## Required work
**1)** From the editor's letter below, set down the passage that begins at the words "We’ve called this" and stops after the words "December 1979 cover.)".
**2)** Name every person mentioned in the editor's letter below.

Editor’s Letter: May/June 2023

Gregory Cerio Art

Editor-in-Chief Gregory Cerio.

We’ve called this the Food Issue as a form of shorthand—the stories aren’t about actual food, of course, but about art and design related to dining and the table. (For cautionary lessons on why real food does not belong in The Magazine ANTIQUES, you’ll see a few of our covers from the 1970s and ‘80s on this page. Note in particular the insane kebab pineapple on the December 1979 cover.) 

The idea of a Food Issue first occurred to me in 2016, after I read about an exhibition at the Prado of the work of the seventeenth-century Dutch artist Clara Peeters. Barred, like all women at the time, from life drawing classes, she devoted herself almost entirely to painting still lifes of food. (James Gardner’s article on Peeters begins on page 110.) Her work prompted me to consider the vast amount of work in design and the decorative arts that had been focused on the table, and the environments in which food is prepared and eaten. A Food Issue seemed like a natural.

A thematic issue is a challenge, especially for a small independent magazine on a budget. Three distinct fortuitous moments made this one possible. The first came four or five years ago. I was riding in a taxi with interior decorator Thomas Jayne, and we were on our way to the Philadelphia Antiques Show, when it was still called that and held at the Navy Yard. When I mentioned my pie-in-the-sky notion of a Food Issue, among his suggestions was an article about American cookbooks, which his husband, Richmond Ellis (Rick to friends), collects. It’s an idea that I never would have thought of, and you’ll find Rick’s delightful piece beginning on page 94.

## Information shown
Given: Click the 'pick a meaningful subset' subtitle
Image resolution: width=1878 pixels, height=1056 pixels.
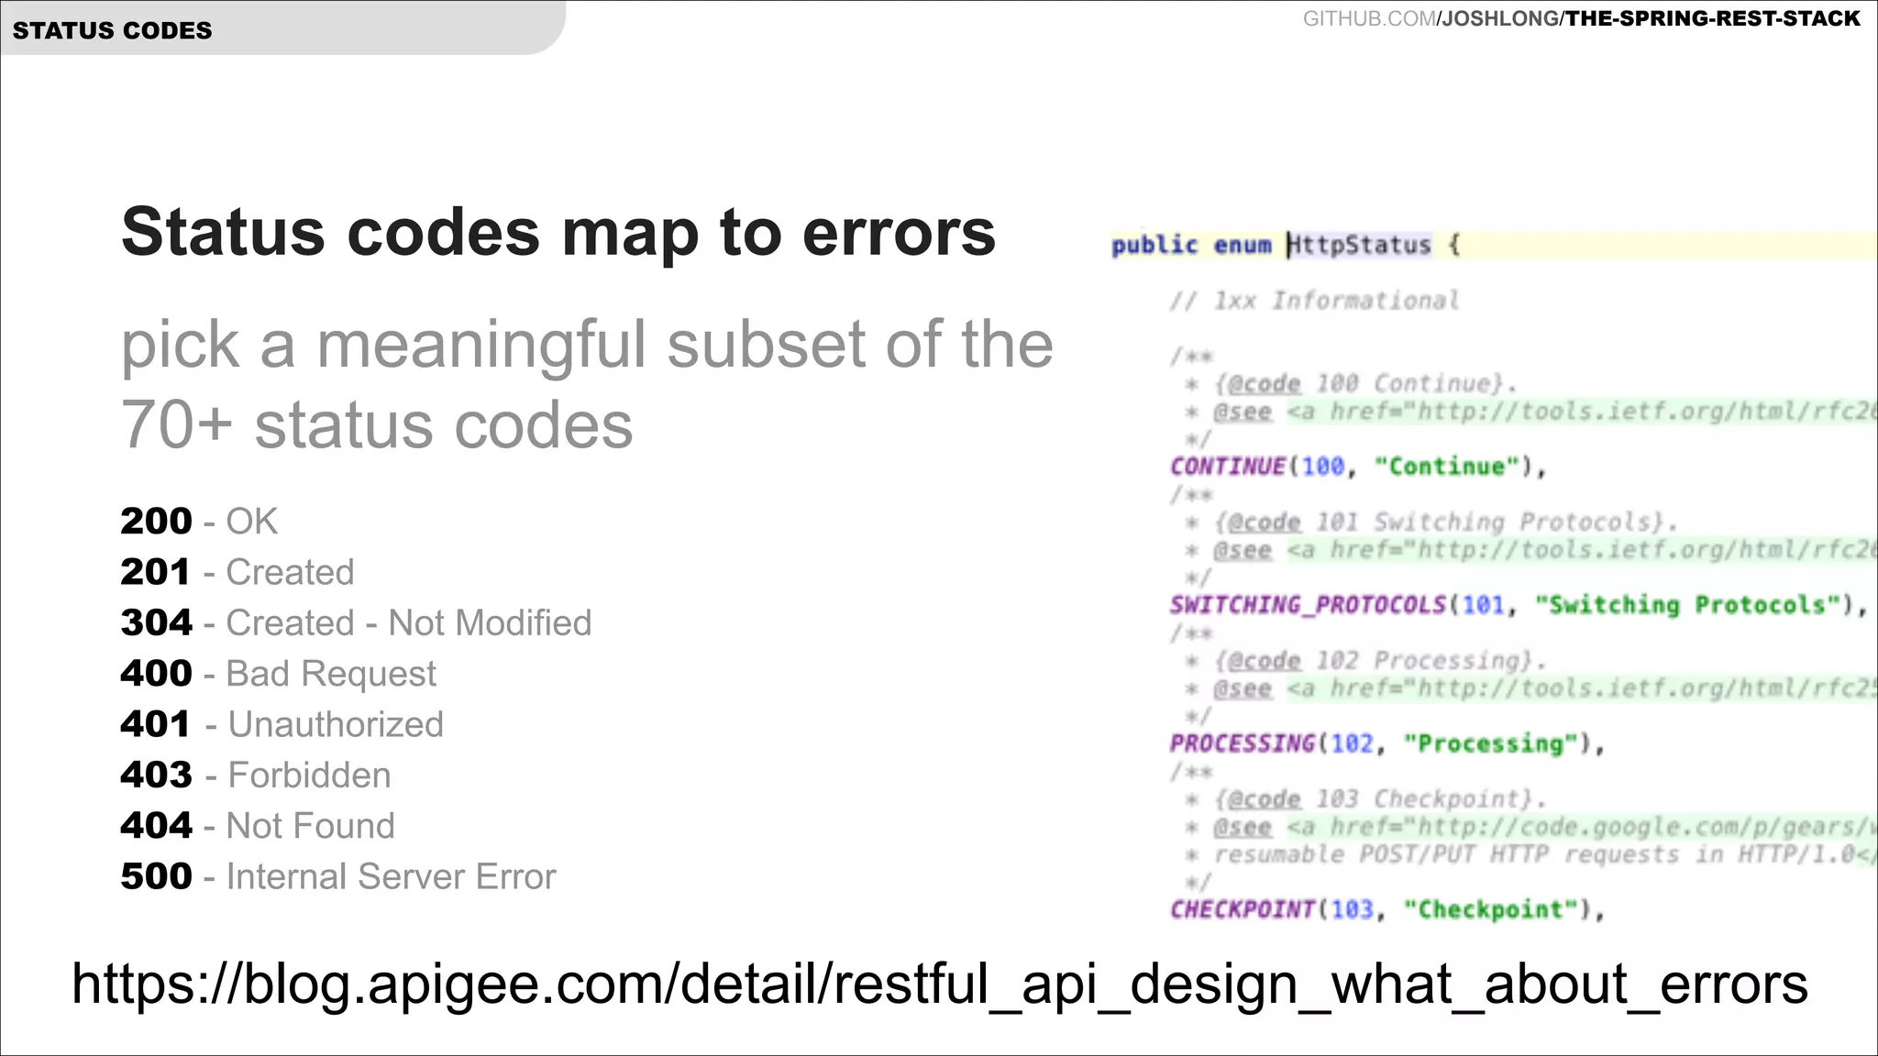Looking at the screenshot, I should (x=587, y=384).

## Solutions for each task
**1)**
We’ve called this the Food Issue as a form of shorthand—the stories aren’t about actual food, of course, but about art and design related to dining and the table. (For cautionary lessons on why real food does not belong in The Magazine ANTIQUES, you’ll see a few of our covers from the 1970s and ‘80s on this page. Note in particular the insane kebab pineapple on the December 1979 cover.)

**2)**
Gregory Cerio
Clara Peeters
James Gardner
Thomas Jayne
Richmond Ellis